* [Task goal] Search the data for the word "computer" and copy out every line that has it.

--------

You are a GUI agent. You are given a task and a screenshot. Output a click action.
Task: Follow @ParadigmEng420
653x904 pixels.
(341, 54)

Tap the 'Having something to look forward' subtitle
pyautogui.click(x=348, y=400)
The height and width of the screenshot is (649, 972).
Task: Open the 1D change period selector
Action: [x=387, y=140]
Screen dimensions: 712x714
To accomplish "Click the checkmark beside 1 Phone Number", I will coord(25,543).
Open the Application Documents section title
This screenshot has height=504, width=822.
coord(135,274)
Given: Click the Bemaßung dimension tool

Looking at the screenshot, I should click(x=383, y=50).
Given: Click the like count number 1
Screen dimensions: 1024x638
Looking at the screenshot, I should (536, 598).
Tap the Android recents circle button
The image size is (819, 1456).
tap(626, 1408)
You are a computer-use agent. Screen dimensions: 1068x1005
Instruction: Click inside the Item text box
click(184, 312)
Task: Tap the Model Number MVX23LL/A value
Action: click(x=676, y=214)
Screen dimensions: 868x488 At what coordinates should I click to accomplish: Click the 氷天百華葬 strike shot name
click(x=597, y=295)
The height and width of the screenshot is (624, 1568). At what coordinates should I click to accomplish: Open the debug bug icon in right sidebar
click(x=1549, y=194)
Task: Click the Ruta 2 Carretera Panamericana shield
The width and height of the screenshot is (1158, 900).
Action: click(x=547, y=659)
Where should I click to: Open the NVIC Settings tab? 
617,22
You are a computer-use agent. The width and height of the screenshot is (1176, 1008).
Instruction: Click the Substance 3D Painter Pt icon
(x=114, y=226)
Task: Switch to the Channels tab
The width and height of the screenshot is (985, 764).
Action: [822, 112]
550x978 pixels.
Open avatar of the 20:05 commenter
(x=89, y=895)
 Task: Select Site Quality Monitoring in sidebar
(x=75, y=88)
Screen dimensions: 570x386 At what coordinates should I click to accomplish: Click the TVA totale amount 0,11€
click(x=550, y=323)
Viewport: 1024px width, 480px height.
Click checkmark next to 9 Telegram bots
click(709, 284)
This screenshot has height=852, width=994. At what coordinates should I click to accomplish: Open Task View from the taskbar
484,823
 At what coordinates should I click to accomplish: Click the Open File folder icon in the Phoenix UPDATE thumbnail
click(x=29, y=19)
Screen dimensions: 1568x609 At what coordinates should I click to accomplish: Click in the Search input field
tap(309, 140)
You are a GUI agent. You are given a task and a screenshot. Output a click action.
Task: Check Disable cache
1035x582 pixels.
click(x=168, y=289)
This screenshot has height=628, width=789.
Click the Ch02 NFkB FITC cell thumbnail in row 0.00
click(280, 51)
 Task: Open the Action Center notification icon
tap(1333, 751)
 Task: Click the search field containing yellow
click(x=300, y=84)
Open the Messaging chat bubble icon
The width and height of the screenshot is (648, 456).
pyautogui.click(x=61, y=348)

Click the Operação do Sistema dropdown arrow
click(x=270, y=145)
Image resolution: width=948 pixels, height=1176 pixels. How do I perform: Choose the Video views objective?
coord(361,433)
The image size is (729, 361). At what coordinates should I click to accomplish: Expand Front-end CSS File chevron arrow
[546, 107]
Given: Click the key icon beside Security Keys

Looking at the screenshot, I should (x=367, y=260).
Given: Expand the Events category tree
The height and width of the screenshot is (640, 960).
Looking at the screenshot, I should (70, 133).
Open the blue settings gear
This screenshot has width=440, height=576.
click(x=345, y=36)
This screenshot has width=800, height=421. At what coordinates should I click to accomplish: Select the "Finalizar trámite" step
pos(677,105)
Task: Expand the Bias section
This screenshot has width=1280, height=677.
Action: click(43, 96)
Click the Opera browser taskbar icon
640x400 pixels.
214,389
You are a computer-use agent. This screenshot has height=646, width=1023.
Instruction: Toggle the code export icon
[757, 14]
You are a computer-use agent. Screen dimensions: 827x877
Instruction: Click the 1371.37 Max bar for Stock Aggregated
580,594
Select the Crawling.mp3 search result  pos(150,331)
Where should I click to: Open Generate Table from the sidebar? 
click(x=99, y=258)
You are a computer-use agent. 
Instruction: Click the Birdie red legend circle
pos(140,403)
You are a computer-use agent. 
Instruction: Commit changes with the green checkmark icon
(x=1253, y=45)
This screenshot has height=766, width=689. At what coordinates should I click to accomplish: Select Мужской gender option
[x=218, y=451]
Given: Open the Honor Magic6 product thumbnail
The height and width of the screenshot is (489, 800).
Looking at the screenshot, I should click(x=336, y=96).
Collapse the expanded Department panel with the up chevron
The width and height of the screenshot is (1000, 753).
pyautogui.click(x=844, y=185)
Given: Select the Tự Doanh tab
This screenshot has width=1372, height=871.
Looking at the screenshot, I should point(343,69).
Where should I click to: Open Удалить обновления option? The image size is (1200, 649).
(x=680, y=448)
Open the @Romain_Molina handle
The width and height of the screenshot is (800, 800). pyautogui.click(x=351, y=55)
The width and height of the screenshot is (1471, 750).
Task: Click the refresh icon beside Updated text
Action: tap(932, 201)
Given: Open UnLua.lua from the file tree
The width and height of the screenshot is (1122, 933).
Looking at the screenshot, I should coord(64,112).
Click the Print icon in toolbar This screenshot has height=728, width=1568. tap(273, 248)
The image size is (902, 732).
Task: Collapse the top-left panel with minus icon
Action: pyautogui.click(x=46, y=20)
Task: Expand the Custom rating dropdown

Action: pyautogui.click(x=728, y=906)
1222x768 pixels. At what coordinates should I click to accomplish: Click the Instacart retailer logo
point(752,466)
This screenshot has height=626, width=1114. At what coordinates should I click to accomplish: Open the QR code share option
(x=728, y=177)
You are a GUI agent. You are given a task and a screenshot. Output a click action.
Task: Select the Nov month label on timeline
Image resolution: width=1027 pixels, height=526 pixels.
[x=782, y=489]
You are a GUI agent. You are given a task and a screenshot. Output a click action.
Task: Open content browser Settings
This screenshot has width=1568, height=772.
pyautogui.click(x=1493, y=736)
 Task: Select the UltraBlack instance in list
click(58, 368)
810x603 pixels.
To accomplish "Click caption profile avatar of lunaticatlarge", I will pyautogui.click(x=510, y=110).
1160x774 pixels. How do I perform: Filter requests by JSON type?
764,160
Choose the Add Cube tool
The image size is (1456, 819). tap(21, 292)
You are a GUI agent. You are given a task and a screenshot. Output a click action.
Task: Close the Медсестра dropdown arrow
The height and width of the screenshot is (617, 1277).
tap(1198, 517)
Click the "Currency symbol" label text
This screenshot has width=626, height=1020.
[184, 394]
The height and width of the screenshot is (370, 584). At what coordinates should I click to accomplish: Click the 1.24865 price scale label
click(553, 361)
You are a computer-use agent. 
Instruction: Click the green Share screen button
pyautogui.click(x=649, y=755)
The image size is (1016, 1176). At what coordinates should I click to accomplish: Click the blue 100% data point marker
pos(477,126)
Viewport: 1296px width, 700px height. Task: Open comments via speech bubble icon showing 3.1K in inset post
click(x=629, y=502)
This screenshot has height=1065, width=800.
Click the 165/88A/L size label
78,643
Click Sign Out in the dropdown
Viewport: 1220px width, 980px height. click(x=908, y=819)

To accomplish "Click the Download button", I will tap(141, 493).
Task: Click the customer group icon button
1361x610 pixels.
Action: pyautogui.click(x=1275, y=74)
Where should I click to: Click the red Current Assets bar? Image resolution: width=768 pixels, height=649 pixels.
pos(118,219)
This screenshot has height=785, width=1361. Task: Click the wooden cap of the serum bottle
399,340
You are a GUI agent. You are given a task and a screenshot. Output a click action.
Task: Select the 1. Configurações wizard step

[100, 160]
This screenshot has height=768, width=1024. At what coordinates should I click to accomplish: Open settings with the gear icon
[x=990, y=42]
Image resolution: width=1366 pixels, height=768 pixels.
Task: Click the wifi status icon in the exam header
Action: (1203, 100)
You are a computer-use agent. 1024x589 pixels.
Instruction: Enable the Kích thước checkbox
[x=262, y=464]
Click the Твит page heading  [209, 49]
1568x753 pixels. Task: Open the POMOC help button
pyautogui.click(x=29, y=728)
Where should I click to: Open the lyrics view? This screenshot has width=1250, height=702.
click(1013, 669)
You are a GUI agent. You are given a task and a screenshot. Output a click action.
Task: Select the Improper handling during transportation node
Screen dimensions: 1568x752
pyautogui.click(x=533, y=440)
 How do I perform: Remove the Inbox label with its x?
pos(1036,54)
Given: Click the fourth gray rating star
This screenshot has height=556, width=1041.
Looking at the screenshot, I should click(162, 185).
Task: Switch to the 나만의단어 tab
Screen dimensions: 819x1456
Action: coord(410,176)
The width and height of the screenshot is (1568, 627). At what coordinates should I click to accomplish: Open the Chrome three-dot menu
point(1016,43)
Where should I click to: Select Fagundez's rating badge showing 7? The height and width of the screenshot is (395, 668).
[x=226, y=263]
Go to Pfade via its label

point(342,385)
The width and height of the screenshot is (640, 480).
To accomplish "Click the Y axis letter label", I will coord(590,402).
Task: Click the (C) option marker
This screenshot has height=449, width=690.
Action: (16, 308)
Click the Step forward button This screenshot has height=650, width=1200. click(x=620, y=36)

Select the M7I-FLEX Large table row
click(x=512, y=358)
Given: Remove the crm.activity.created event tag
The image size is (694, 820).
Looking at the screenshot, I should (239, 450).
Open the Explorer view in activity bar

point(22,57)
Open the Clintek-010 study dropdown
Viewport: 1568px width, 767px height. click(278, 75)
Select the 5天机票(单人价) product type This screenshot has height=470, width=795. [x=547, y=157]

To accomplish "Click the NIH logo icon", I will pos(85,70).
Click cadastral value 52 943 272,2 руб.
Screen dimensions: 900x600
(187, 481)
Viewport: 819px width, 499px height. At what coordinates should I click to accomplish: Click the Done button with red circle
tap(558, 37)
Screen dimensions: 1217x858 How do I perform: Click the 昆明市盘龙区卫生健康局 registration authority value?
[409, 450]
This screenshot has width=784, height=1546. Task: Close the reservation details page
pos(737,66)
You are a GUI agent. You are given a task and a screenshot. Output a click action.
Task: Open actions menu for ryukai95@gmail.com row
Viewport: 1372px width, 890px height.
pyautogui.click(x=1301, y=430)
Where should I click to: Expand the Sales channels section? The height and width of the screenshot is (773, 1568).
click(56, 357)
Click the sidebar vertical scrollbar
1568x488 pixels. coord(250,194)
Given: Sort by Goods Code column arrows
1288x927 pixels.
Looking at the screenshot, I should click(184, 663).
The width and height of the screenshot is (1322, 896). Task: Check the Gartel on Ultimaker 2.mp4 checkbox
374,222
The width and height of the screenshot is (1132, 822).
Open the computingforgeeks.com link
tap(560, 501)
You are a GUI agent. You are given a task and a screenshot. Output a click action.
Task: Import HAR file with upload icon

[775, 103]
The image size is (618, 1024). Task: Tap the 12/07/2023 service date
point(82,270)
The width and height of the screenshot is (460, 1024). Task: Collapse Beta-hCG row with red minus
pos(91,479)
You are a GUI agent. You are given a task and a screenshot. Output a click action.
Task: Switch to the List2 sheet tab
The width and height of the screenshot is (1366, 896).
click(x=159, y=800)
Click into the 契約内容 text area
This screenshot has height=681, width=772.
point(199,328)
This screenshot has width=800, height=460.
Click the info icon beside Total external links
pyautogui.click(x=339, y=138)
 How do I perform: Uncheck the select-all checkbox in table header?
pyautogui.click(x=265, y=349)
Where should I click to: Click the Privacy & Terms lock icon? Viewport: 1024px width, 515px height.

--------

* [Final answer]
You are a computer-use agent. Screen dimensions: 1068x1005
You are a computer-use agent. The width and height of the screenshot is (1176, 1008).
You are a computer-use agent. This screenshot has height=646, width=1023.
You are a computer-use agent. Screen dimensions: 827x877
You are a computer-use agent. 
You are a computer-use agent. 
You are a computer-use agent. 
You are a computer-use agent. 1024x589 pixels.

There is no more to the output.